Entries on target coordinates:

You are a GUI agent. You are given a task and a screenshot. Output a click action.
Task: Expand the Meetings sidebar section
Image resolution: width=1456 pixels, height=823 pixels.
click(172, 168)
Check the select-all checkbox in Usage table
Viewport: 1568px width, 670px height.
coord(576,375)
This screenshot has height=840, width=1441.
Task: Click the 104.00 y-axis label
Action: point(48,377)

▸ Task requirements
Copy these records line for line, without changing anything.

▸ Correct response
You are a GUI agent. You are given a task and a screenshot. Output a click action.
Task: Expand the Meetings sidebar section
Image resolution: width=1456 pixels, height=823 pixels.
click(172, 168)
Check the select-all checkbox in Usage table
Viewport: 1568px width, 670px height.
coord(576,375)
This screenshot has height=840, width=1441.
Task: Click the 104.00 y-axis label
Action: point(48,377)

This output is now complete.